WHAT IS REQUIRED
Provide only the number of lines in the listing that contain the word "Theater".

DATASET ENTRIES
════════
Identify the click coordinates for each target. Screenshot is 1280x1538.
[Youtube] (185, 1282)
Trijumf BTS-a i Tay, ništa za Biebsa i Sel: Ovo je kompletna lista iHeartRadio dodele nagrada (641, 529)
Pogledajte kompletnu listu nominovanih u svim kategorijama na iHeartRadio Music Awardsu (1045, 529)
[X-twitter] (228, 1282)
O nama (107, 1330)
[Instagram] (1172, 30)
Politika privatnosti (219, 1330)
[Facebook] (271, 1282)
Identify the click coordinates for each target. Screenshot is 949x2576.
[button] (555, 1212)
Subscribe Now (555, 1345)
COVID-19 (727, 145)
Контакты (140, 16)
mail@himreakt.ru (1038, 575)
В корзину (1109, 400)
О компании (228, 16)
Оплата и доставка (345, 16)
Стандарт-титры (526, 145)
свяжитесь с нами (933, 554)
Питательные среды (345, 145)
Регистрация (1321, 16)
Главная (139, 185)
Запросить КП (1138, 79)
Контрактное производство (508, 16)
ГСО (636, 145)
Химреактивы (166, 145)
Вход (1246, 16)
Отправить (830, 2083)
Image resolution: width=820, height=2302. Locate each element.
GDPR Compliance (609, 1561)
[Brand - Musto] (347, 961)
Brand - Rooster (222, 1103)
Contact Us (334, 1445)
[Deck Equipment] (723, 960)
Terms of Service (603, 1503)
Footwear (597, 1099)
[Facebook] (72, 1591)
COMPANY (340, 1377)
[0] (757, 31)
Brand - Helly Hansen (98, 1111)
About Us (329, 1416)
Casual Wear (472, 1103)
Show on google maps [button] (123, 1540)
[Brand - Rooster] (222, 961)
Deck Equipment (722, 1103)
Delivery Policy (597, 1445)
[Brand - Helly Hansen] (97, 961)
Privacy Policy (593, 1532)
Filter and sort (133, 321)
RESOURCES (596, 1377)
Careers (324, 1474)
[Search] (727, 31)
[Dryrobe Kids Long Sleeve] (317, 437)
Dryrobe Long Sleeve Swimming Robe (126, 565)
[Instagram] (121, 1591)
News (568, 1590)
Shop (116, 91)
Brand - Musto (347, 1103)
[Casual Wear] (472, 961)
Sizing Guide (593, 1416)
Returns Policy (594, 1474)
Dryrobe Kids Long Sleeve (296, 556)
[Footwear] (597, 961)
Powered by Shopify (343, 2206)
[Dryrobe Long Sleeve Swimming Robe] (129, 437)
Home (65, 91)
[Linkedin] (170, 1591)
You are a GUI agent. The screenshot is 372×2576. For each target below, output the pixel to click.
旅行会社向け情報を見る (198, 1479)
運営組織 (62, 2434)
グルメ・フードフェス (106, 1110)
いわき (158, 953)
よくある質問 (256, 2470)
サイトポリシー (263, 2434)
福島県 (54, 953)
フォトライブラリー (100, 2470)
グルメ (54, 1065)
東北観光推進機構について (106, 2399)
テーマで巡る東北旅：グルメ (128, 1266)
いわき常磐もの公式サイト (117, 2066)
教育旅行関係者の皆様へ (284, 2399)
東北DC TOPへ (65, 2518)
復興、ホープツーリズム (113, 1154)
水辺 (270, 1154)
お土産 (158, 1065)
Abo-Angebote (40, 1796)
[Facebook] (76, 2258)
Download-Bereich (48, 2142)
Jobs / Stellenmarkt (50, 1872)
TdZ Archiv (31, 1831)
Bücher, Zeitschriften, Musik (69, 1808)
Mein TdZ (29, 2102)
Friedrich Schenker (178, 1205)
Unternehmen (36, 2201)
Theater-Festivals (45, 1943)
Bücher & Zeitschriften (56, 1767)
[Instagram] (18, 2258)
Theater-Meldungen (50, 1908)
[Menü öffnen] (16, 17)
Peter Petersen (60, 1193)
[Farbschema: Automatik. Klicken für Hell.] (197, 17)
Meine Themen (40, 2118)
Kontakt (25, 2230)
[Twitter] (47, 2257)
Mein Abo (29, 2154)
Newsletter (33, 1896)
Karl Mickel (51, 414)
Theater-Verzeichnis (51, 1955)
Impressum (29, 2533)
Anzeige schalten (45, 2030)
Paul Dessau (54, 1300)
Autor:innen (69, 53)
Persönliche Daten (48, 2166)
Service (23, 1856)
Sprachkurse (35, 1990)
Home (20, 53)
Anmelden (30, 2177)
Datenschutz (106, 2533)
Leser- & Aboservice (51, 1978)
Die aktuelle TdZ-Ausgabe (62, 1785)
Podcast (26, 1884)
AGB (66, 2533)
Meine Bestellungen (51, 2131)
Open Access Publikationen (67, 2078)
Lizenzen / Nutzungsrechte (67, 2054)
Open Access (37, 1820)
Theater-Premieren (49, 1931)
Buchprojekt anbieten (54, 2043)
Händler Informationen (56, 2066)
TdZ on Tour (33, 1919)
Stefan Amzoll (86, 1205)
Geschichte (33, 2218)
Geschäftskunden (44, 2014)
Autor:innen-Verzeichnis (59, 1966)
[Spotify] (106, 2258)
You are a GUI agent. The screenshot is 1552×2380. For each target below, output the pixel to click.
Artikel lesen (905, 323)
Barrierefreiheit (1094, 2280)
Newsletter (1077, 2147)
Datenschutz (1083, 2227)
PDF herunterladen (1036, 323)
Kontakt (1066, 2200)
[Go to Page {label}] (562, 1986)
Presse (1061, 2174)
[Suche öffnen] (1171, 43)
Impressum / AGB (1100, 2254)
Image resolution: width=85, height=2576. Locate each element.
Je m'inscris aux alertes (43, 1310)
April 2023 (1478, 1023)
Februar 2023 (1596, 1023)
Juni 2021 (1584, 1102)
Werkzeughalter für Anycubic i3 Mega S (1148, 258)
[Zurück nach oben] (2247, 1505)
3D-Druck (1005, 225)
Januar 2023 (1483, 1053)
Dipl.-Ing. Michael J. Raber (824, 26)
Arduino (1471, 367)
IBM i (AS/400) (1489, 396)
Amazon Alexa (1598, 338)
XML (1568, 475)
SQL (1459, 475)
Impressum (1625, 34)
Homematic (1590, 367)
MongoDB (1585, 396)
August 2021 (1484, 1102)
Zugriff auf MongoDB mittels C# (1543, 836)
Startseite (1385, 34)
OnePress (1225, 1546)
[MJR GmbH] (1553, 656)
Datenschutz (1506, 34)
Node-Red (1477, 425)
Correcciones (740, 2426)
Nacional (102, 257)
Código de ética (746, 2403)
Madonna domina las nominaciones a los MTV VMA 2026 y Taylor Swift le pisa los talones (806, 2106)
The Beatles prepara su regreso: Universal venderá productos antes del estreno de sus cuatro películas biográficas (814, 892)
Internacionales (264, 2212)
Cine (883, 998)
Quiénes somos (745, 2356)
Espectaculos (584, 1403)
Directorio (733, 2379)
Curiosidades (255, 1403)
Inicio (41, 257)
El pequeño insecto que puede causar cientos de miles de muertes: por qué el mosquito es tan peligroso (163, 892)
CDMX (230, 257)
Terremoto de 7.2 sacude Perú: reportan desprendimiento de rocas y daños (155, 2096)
════════
TASK OUTPUT
4